Croc-Blanc, au début du merveilleux roman de Jack London, est un tout petit chiot délicieux et humide. Il vient de naître. On ne peut pas vraiment dire qu’il ait « vu le jour » en naissant car la louve a mis bas tout au fond d’une grotte. Petit à petit, en l’absence de sa mère, il explore l’espace qui l’entoure à l’intérieur de la cavité tellement obscure. Le louveteau minuscule voit soudain, au fond de la caverne, comme un rectangle blanc dans la pénombre.
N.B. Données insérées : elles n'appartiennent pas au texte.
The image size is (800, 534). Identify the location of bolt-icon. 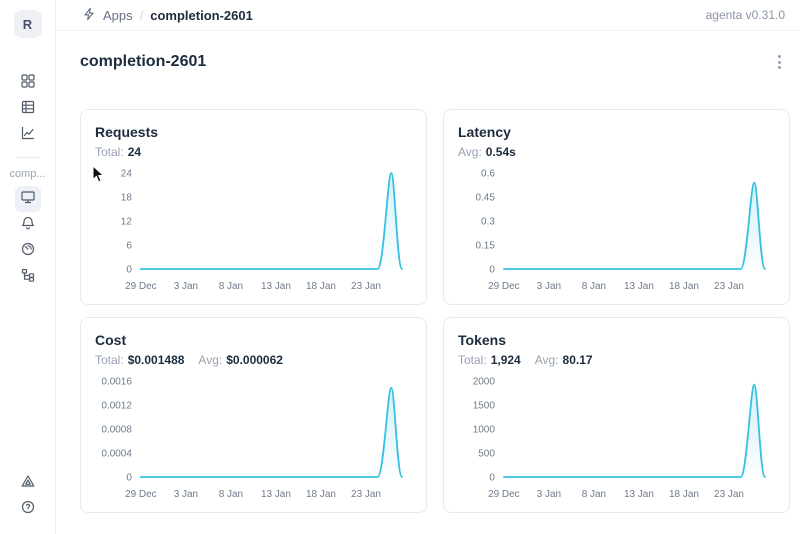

Il se dirige vers ce « mur de lumière ». Il ne sait pas que ce « mur de lumière » s’ouvre. Que cette page de lumière permet de sortir dans la beauté du monde. Il découvre dans l’exaltation que cette paroi de lumière est un espace libre, qui se traverse, qui donne accès à un tout autre royaume que cette poche si étroite et si sombre où il était à vivre jusque-là dans la faim et le confinement. Il avance prudemment sa patte sur le rectangle de lumière.
Le mur lumineux s’ouvre.
*
Le livre s’ouvre.
Lire réécarquille le passage vers la vie, le passage par où la vie passe, la brusque lumière qui naît avec la naissance.
Lire découvre la nature, explore, fait surgir l’expérience dans la pâleur de l’air, comme si on naissait.
Pascal Quignard " L'Homme aux trois lettres" ( Grasset 2020)
1 commentaire:
je suis sonnée sonnet ce matin après avoir refermé Yoga d'Emmanuel Carrère. Oui, lire fait tout ce qui est écrit et bien plus encore. Lire fait écrire aussi, j'y vais.